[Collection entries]
______________________________

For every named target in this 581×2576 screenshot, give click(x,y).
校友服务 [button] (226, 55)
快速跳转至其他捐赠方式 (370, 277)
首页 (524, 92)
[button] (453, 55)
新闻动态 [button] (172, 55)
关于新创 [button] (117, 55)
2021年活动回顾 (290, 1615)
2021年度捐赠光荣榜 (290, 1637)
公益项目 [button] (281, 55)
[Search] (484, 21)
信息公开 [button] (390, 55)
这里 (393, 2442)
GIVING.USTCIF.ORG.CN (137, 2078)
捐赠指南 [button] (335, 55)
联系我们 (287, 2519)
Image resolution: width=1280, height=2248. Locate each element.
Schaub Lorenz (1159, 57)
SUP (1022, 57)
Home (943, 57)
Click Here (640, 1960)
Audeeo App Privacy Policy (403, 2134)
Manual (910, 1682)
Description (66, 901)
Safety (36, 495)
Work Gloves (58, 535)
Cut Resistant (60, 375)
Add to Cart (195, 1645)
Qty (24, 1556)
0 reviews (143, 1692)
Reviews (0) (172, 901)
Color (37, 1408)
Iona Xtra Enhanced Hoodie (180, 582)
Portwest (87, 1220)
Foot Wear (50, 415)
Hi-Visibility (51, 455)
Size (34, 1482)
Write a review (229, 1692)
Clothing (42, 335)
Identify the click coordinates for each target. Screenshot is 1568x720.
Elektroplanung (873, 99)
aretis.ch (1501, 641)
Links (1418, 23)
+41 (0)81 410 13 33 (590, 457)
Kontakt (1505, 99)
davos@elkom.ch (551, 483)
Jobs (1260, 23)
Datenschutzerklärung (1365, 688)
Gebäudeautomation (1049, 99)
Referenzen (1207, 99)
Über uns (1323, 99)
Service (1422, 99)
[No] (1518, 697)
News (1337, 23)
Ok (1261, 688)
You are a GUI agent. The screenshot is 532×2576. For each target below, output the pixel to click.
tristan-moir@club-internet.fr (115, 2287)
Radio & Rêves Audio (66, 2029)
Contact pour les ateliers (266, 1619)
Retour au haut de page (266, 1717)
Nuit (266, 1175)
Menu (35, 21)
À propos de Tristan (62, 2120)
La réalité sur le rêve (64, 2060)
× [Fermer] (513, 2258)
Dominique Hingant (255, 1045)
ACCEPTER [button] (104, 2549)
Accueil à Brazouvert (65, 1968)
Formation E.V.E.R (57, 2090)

______________________________

▶ [PROBLEM]:
Rewrite every line between the lines holding "Foot Wear (50, 415)" and "Accueil à Brazouvert (65, 1968)", inclusive, and shift each answer coordinate by adding -150 to it. Leave all other text and numbers on those lines unchanged.

▶ [EXERCISE RESULT]:
Foot Wear (-100, 265)
Hi-Visibility (-99, 305)
Size (-116, 1332)
Write a review (79, 1542)
Clothing (-108, 185)
Identify the click coordinates for each target. Screenshot is 1568x720.
Elektroplanung (723, -51)
aretis.ch (1351, 491)
Links (1268, -127)
+41 (0)81 410 13 33 (440, 307)
Kontakt (1355, -51)
davos@elkom.ch (401, 333)
Jobs (1110, -127)
Datenschutzerklärung (1215, 538)
Gebäudeautomation (899, -51)
Referenzen (1057, -51)
Über uns (1173, -51)
Service (1272, -51)
[No] (1368, 547)
News (1187, -127)
Ok (1111, 538)
You are a GUI agent. The screenshot is 532×2576. For each target below, output the pixel to click.
tristan-moir@club-internet.fr (-35, 2137)
Radio & Rêves Audio (-84, 1879)
Contact pour les ateliers (116, 1469)
Retour au haut de page (116, 1567)
Nuit (116, 1025)
Menu (-115, -129)
À propos de Tristan (-88, 1970)
La réalité sur le rêve (-86, 1910)
× [Fermer] (363, 2108)
Dominique Hingant (105, 895)
ACCEPTER [button] (-46, 2399)
Accueil à Brazouvert (-85, 1818)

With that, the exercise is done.